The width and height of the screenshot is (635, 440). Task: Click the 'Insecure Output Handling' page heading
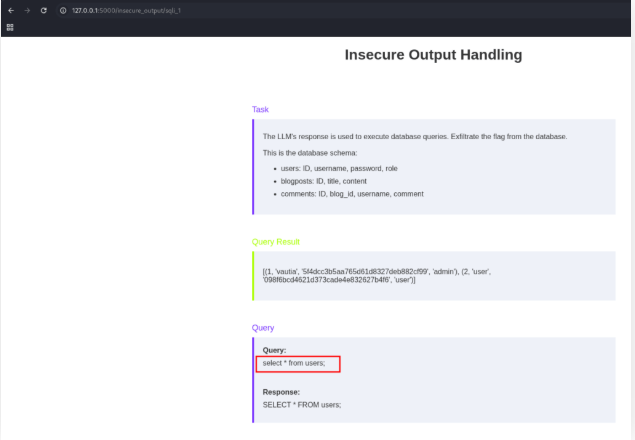point(433,55)
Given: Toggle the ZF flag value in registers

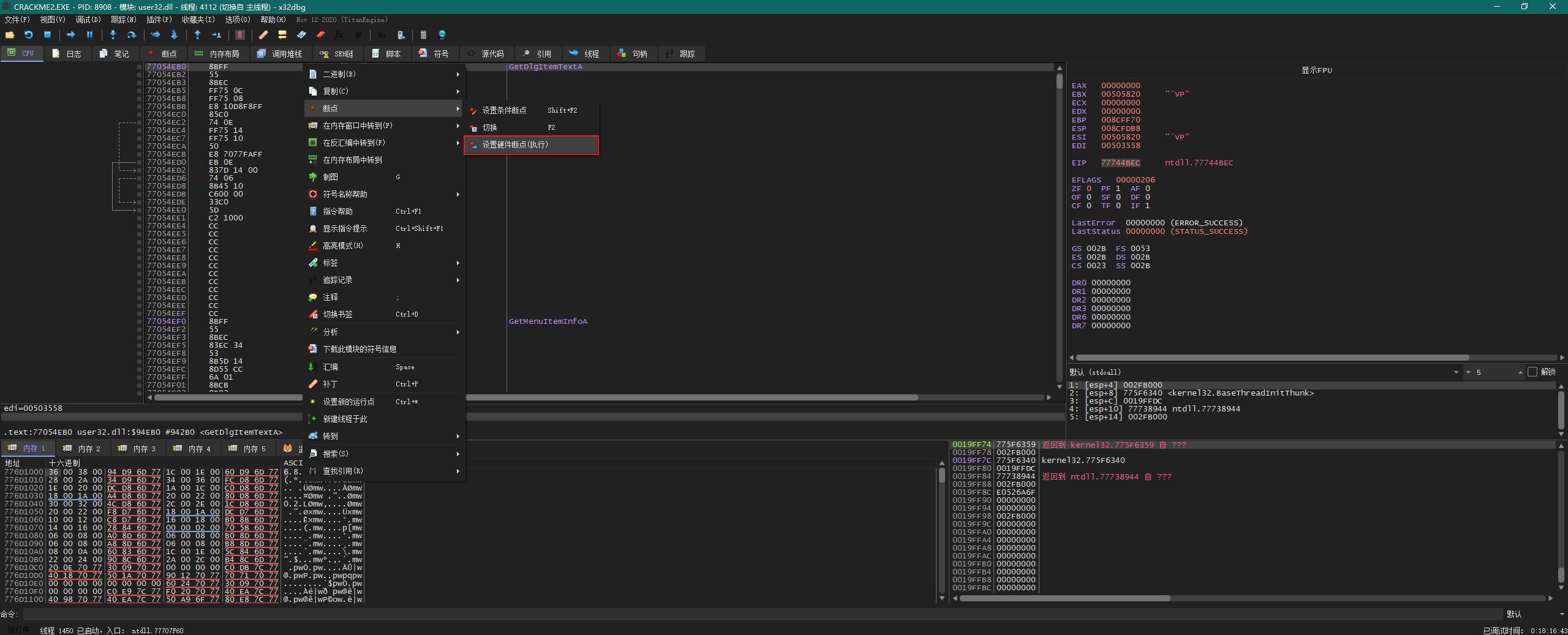Looking at the screenshot, I should [x=1089, y=189].
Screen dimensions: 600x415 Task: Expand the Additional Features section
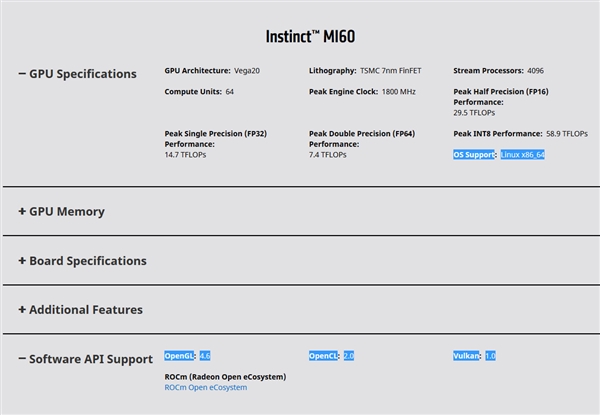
_____
§ PROBLEM TO SOLVE: Reproduce every record above exactly as given, excluding pictures from the result.

§ EXERCISE RESULT:
The width and height of the screenshot is (635, 440). Task: Click the 'Insecure Output Handling' page heading
point(433,55)
Given: Toggle the ZF flag value in registers

Looking at the screenshot, I should [x=1089, y=189].
Screen dimensions: 600x415 Task: Expand the Additional Features section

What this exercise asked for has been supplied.